MM. et Mme les Juges Wurzburger, Président,
Hungerbühler, Müller, Yersin et Merkli.
Greffier: M. Addy.

X. ________, recourant,
représenté par Me Joanna Bürgisser, avocate,

contre

Office du personnel de l'État de Genève,
rue du Stand 26, case postale 3937, 1211 Genève 3,
Conseiller d'Etat, chargé du Département de l'action sociale et de la santé
du canton de Genève, rue de l'Hôtel-de-Ville 14, case postale 3984, 1211
Genève 3.

art. 9 et 29 Cst. (blâme),

recours de droit public contre la décision du Conseiller d'Etat, chargé du
Département de l'action sociale et de la santé du canton de Genève, du 30
janvier 2004.

Faits:

A.
X. ________ occupe une fonction supérieure dans l'administration cantonale
genevoise depuis le 1er janvier 1996. Son service dépend administra- tivement
de la direction générale de la santé publique (cf. son cahier des charges).
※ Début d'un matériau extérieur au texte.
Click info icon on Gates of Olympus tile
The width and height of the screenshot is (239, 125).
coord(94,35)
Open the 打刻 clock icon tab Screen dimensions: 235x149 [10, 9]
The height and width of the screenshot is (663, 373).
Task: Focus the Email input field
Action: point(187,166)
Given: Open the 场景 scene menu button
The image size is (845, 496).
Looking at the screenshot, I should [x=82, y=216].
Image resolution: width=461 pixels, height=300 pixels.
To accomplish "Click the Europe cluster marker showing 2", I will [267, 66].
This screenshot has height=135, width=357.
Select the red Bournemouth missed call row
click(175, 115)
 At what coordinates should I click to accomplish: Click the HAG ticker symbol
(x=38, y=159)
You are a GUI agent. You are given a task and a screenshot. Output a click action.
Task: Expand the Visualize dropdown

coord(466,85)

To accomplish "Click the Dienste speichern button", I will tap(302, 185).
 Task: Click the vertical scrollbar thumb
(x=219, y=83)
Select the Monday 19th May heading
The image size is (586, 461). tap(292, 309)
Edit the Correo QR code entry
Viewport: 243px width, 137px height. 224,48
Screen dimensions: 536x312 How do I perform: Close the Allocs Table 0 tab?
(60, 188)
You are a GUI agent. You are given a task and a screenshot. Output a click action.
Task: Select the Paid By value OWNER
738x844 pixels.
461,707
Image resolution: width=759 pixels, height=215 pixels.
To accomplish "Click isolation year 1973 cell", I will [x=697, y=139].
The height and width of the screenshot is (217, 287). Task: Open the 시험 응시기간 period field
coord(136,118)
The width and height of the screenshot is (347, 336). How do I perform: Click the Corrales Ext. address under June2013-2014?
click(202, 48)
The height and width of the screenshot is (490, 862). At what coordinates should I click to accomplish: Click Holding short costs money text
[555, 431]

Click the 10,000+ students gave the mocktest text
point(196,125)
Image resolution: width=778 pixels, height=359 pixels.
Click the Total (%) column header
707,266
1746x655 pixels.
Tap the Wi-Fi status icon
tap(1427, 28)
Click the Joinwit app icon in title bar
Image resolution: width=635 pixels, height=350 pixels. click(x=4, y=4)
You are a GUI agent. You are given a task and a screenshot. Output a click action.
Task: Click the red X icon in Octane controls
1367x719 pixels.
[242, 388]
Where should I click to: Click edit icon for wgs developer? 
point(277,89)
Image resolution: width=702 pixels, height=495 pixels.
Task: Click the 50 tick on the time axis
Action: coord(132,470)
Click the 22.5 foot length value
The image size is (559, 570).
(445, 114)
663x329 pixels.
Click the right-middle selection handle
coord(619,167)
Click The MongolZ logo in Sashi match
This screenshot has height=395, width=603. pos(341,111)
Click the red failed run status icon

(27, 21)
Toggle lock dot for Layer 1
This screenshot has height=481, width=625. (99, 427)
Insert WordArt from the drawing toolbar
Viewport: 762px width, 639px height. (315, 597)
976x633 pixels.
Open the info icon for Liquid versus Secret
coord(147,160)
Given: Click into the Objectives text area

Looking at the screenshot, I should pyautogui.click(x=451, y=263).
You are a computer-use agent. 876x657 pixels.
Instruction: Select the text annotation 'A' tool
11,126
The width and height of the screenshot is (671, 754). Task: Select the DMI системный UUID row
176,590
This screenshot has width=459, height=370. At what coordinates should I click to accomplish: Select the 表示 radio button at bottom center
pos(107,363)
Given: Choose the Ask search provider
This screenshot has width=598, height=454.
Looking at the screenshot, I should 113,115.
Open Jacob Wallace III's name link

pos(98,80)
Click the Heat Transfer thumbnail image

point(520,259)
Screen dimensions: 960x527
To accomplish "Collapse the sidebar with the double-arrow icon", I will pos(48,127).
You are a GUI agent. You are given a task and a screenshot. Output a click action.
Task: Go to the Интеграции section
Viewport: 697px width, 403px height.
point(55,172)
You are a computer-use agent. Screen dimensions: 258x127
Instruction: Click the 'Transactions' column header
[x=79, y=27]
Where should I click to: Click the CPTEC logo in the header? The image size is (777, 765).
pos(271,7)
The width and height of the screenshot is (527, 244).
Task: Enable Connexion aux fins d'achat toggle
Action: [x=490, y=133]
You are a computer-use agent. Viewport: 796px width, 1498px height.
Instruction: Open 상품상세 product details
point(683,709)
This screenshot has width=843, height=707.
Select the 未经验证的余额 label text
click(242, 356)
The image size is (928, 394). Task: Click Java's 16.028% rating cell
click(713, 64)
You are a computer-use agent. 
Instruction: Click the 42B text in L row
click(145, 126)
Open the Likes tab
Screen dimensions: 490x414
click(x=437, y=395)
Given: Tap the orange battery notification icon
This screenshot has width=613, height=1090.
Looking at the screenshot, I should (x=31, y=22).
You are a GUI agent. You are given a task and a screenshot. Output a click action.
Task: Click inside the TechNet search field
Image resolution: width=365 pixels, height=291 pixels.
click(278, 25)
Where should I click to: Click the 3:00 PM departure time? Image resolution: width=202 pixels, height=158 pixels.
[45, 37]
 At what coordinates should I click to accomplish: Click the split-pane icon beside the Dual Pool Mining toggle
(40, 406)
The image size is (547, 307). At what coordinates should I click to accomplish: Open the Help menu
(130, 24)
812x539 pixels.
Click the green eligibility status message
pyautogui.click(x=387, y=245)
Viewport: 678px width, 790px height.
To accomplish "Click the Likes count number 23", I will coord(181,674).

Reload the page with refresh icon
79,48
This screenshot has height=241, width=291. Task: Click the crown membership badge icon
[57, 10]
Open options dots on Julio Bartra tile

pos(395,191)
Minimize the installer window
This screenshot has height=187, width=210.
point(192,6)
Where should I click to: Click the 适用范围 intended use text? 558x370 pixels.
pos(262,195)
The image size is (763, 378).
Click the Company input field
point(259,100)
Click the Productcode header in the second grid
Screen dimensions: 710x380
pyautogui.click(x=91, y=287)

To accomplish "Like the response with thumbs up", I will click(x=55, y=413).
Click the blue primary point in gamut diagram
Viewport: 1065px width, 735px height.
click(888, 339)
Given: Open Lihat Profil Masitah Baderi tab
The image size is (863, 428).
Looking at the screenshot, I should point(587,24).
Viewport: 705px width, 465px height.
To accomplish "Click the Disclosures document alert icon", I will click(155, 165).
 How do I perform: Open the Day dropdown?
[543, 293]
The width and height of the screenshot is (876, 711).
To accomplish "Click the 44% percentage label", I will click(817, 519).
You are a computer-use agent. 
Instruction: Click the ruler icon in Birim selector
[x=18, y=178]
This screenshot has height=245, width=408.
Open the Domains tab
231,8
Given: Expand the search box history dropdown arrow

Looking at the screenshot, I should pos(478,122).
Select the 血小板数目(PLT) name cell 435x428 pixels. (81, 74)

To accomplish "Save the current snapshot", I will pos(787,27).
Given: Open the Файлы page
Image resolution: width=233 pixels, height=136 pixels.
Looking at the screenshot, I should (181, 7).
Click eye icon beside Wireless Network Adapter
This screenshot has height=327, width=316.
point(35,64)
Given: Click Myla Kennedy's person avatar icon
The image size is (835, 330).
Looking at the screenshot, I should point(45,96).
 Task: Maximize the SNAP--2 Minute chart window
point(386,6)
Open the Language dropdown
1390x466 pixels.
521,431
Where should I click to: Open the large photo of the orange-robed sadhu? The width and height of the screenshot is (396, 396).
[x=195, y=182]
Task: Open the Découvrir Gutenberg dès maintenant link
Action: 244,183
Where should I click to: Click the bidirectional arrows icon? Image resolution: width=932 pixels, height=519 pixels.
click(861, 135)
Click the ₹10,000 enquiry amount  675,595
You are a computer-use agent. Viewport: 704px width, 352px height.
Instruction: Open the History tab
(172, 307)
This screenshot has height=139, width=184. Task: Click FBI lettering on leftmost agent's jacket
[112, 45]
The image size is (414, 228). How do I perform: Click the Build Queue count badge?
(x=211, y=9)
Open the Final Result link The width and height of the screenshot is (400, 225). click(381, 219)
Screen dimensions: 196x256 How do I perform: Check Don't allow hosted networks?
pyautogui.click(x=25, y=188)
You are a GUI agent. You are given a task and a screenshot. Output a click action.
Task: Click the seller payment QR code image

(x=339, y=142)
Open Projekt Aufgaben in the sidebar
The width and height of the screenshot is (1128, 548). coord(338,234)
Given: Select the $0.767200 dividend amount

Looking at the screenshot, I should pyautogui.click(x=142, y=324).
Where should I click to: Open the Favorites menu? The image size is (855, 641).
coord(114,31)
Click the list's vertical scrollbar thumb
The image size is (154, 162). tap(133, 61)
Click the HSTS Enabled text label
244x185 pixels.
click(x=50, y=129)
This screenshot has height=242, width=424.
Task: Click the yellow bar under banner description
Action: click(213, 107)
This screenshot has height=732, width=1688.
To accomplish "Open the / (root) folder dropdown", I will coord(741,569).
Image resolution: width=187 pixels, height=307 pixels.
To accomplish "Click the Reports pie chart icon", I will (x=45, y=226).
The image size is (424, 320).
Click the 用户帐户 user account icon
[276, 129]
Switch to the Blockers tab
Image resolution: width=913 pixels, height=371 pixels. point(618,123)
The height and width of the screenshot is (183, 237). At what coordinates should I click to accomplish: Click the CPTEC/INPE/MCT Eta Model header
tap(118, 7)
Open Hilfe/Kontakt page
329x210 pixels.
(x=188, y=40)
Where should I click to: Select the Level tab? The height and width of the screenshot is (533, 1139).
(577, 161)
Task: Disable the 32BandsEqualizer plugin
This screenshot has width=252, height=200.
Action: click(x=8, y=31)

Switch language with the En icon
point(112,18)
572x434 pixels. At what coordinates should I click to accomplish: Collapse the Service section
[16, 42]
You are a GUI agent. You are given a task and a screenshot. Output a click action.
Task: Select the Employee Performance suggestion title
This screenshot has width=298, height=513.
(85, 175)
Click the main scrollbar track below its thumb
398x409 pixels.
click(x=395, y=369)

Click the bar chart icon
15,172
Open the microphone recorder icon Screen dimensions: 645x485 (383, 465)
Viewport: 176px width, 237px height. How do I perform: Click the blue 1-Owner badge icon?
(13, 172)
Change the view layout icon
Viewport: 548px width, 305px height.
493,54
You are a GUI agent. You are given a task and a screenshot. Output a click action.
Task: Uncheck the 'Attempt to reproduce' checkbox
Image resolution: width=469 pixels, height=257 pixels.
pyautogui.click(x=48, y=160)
Le 4 novembre 2001, Y.________, qui travaillait comme "secrétaire 2" dans le
service de X.________, a déposé contre ce dernier une plainte pour mobbing
auprès de la Direction générale de l'Office du personnel de l'Etat (ci-après:
l'Office du personnel). Conformément aux règles cantonales prévues en la
matière, une enquête interne a été confiée à une personne n'appartenant pas à
la fonction publique (ci-après: l'enquêteur).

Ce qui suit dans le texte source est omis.